**MATERIAL FOR THIS EXERCISE**
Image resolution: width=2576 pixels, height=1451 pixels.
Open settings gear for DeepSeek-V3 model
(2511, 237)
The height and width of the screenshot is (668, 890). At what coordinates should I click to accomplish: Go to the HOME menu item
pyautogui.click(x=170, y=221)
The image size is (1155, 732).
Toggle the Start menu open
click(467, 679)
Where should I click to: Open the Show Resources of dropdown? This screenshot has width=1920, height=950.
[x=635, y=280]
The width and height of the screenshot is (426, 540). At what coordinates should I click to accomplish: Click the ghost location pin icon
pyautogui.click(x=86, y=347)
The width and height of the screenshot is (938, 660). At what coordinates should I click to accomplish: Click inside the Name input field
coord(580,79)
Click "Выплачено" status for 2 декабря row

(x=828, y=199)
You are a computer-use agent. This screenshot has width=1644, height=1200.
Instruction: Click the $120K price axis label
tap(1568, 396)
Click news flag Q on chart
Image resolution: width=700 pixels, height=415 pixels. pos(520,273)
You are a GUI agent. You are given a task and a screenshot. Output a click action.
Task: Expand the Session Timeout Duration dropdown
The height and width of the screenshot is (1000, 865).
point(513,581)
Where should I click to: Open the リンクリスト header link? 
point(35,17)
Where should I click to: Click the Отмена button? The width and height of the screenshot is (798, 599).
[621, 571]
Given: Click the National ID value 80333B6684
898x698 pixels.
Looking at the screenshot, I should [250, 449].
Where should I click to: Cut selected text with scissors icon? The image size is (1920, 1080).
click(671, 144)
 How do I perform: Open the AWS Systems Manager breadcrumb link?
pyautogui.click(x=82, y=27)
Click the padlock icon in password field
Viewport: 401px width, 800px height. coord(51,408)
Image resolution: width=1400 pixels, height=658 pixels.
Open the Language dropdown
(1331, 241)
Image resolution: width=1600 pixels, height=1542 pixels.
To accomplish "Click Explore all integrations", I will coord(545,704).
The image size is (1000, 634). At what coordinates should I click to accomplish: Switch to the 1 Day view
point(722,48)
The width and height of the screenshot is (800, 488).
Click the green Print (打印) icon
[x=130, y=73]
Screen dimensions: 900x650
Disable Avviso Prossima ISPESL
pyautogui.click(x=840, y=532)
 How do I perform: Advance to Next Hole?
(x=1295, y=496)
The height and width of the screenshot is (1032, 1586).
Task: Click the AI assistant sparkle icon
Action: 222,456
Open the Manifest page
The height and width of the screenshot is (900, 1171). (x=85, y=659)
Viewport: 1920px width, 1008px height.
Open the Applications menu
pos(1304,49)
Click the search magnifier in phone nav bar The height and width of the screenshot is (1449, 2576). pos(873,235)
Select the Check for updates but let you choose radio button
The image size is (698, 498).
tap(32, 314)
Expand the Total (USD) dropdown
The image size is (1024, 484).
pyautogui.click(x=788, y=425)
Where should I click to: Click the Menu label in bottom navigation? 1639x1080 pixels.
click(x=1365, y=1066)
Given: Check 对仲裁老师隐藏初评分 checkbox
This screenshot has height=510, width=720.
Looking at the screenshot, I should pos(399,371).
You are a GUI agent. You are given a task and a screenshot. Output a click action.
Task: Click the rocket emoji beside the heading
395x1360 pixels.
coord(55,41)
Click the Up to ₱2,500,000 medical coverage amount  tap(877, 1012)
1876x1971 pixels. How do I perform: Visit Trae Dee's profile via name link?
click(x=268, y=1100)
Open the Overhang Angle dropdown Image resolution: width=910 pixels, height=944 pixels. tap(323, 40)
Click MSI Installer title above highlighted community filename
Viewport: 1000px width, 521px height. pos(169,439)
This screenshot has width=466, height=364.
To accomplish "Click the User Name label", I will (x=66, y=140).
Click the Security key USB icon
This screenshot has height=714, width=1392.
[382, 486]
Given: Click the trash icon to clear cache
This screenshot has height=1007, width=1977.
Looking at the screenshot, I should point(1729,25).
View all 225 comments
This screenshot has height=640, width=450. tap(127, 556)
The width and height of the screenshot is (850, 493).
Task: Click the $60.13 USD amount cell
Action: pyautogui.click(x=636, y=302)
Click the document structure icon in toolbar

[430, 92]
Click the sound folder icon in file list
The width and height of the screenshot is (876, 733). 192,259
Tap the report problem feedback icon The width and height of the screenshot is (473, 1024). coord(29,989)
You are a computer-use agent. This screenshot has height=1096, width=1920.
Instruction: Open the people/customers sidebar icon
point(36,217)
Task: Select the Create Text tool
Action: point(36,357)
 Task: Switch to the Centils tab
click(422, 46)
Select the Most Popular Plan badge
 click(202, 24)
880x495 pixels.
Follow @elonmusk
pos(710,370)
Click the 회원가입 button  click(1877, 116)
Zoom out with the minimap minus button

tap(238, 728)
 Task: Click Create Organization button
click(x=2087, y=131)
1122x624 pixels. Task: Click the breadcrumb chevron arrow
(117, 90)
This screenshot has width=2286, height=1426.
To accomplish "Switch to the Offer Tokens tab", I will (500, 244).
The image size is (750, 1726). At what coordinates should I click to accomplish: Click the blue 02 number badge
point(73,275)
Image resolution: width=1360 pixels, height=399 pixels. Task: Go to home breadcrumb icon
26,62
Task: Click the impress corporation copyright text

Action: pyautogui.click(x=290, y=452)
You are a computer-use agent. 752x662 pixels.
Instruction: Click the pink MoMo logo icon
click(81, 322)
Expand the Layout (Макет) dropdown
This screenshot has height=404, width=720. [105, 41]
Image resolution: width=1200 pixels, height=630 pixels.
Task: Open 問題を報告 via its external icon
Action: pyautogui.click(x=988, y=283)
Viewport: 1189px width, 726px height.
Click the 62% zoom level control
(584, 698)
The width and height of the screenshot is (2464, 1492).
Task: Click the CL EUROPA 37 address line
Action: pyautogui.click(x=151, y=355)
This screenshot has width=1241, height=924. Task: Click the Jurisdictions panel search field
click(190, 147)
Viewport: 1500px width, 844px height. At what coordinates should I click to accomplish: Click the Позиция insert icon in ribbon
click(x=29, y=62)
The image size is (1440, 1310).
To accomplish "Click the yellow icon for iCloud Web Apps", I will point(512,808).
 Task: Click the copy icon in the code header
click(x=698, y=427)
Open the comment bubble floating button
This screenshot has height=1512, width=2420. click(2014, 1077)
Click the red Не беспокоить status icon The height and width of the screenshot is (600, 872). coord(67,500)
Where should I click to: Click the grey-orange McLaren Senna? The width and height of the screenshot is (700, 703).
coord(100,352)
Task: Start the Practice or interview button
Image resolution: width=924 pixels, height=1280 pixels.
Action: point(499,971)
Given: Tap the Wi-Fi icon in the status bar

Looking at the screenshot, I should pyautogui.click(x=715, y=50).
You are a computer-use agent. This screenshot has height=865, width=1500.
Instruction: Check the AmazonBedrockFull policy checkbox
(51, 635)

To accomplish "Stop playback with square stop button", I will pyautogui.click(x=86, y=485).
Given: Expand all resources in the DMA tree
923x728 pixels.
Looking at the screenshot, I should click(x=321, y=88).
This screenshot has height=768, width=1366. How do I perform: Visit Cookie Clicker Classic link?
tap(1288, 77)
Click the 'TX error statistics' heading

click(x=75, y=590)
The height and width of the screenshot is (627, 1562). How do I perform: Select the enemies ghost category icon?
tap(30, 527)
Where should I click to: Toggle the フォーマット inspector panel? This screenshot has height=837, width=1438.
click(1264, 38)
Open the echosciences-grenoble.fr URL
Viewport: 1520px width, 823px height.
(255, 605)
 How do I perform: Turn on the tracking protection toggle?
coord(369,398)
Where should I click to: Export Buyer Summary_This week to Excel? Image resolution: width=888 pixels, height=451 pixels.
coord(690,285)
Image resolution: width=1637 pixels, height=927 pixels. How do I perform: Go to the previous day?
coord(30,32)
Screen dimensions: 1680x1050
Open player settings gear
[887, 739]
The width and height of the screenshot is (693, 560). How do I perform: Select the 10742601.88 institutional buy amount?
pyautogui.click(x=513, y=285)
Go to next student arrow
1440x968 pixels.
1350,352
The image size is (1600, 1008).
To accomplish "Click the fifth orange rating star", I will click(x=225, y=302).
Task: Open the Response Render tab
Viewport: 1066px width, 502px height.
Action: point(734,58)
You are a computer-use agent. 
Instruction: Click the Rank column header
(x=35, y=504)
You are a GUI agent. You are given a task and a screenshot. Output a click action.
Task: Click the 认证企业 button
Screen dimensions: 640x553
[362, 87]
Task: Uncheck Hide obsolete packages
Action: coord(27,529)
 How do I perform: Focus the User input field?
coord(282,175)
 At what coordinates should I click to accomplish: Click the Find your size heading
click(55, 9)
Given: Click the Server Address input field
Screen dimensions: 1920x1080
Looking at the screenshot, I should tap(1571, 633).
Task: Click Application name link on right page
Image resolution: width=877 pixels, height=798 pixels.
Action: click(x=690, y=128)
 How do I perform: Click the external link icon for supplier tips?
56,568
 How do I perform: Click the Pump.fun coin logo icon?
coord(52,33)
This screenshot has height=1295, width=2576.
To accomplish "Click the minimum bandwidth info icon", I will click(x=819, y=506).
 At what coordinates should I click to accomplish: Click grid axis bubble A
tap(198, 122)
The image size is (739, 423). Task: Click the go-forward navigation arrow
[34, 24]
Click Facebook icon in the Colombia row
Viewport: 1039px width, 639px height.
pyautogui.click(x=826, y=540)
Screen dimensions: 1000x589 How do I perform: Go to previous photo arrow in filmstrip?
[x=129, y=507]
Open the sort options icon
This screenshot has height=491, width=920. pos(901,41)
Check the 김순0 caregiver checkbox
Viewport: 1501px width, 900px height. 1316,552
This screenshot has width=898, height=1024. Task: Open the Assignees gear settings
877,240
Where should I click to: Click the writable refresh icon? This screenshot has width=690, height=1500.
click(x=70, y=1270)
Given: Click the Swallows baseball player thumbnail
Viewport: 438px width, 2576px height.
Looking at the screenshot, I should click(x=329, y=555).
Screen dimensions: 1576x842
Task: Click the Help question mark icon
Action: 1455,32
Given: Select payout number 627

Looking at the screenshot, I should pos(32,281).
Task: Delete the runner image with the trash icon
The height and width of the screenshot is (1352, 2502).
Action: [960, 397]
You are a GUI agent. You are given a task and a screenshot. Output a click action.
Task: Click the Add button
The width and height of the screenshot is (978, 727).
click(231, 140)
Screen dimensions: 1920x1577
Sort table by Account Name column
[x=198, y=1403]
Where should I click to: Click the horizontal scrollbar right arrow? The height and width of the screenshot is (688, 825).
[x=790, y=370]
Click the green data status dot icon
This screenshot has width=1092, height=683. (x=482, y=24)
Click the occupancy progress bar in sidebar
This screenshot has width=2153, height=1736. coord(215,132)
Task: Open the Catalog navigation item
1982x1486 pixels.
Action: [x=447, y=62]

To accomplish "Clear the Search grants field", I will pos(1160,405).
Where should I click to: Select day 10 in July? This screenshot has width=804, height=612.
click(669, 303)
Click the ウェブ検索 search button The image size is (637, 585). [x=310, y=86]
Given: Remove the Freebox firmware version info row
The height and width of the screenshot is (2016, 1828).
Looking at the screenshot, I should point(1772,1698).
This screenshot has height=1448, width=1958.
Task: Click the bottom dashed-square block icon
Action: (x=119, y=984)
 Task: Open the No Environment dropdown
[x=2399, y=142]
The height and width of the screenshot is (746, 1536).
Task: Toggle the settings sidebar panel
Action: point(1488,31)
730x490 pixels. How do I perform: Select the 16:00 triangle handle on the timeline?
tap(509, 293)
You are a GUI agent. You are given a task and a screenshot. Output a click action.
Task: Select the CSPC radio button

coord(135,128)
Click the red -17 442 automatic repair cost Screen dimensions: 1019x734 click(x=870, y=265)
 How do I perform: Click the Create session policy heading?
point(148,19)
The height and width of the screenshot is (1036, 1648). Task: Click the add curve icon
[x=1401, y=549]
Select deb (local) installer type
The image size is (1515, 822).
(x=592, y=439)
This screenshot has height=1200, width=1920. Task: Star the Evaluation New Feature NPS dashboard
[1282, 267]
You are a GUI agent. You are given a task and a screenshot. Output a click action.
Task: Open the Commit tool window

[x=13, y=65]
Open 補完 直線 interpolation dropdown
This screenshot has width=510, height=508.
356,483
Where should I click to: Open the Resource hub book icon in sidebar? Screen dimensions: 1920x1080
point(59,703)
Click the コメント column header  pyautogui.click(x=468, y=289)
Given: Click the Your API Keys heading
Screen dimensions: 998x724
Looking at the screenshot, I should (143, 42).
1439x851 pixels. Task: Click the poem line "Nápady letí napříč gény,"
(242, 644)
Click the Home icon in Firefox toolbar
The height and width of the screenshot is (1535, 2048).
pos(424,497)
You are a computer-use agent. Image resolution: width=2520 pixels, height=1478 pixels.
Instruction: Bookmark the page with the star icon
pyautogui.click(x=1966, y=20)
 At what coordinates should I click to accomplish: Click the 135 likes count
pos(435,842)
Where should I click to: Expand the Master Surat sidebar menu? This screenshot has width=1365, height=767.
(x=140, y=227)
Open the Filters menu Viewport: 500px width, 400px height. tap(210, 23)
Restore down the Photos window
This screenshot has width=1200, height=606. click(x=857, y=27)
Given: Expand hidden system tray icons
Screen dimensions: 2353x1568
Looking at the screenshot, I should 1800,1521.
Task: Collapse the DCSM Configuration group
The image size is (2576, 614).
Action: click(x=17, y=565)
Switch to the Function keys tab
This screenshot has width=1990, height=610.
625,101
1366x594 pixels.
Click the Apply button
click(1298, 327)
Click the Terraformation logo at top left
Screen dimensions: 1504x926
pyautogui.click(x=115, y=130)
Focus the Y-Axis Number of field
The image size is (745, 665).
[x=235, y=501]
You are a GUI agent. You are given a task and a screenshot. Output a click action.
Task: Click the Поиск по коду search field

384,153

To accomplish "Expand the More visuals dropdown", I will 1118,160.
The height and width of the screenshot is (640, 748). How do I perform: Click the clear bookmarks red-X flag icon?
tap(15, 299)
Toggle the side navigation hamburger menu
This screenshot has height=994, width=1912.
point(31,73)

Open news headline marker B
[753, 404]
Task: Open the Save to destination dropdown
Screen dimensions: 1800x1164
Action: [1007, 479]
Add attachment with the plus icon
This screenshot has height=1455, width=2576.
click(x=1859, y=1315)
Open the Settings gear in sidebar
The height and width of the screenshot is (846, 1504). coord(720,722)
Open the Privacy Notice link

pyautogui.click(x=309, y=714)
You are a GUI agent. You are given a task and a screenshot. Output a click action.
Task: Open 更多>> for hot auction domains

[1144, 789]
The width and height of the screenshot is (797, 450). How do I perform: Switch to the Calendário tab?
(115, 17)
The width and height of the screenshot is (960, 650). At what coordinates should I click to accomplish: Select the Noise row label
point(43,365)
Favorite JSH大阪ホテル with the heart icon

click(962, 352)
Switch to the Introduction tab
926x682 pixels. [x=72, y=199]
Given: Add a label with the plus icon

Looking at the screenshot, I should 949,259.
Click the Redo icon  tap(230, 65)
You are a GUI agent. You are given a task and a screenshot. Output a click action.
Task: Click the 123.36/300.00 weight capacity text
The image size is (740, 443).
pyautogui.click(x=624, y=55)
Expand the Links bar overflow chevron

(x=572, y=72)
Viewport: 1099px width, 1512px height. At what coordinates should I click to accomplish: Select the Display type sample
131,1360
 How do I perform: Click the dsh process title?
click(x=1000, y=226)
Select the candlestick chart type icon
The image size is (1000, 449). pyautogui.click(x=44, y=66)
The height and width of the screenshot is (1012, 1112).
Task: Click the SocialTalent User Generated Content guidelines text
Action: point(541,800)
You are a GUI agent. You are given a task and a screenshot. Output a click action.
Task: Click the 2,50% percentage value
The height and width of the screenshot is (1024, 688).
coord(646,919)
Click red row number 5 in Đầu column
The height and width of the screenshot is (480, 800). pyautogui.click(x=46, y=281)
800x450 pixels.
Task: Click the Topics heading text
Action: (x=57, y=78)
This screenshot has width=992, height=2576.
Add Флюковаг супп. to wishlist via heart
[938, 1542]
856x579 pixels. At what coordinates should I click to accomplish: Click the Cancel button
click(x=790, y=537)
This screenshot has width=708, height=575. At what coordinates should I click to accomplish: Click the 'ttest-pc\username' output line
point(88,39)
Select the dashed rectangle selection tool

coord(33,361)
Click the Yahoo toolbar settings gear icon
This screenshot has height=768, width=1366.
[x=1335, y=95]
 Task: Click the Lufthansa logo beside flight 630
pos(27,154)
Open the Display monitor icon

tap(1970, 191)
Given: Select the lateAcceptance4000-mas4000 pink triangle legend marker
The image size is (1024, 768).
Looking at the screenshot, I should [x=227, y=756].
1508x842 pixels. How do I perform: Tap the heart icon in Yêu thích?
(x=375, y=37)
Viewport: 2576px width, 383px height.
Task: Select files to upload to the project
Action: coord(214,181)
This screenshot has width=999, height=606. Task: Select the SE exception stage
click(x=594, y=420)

**SET PROBLEM**
Render the rows from the start through the line containing "pyautogui.click(x=82, y=27)", inclusive, as a Markdown table with the columns Index and Line. Omit blank lines.

**ANSWER TO THIS PROBLEM**
| Index | Line |
|---|---|
| 1 | Image resolution: width=2576 pixels, height=1451 pixels. |
| 2 | Open settings gear for DeepSeek-V3 model |
| 3 | (2511, 237) |
| 4 | The height and width of the screenshot is (668, 890). At what coordinates should I click to accomplish: Go to the HOME menu item |
| 5 | pyautogui.click(x=170, y=221) |
| 6 | The image size is (1155, 732). |
| 7 | Toggle the Start menu open |
| 8 | click(467, 679) |
| 9 | Where should I click to: Open the Show Resources of dropdown? This screenshot has width=1920, height=950. |
| 10 | [x=635, y=280] |
| 11 | The width and height of the screenshot is (426, 540). At what coordinates should I click to accomplish: Click the ghost location pin icon |
| 12 | pyautogui.click(x=86, y=347) |
| 13 | The width and height of the screenshot is (938, 660). At what coordinates should I click to accomplish: Click inside the Name input field |
| 14 | coord(580,79) |
| 15 | Click "Выплачено" status for 2 декабря row |
| 16 | (x=828, y=199) |
| 17 | You are a computer-use agent. This screenshot has width=1644, height=1200. |
| 18 | Instruction: Click the $120K price axis label |
| 19 | tap(1568, 396) |
| 20 | Click news flag Q on chart |
| 21 | Image resolution: width=700 pixels, height=415 pixels. pos(520,273) |
| 22 | You are a GUI agent. You are given a task and a screenshot. Output a click action. |
| 23 | Task: Expand the Session Timeout Duration dropdown |
| 24 | The height and width of the screenshot is (1000, 865). |
| 25 | point(513,581) |
| 26 | Where should I click to: Open the リンクリスト header link?  |
| 27 | point(35,17) |
| 28 | Where should I click to: Click the Отмена button? The width and height of the screenshot is (798, 599). |
| 29 | [621, 571] |
| 30 | Given: Click the National ID value 80333B6684 |
| 31 | 898x698 pixels. |
| 32 | Looking at the screenshot, I should [250, 449]. |
| 33 | Where should I click to: Cut selected text with scissors icon? The image size is (1920, 1080). |
| 34 | click(671, 144) |
| 35 |  How do I perform: Open the AWS Systems Manager breadcrumb link? |
| 36 | pyautogui.click(x=82, y=27) |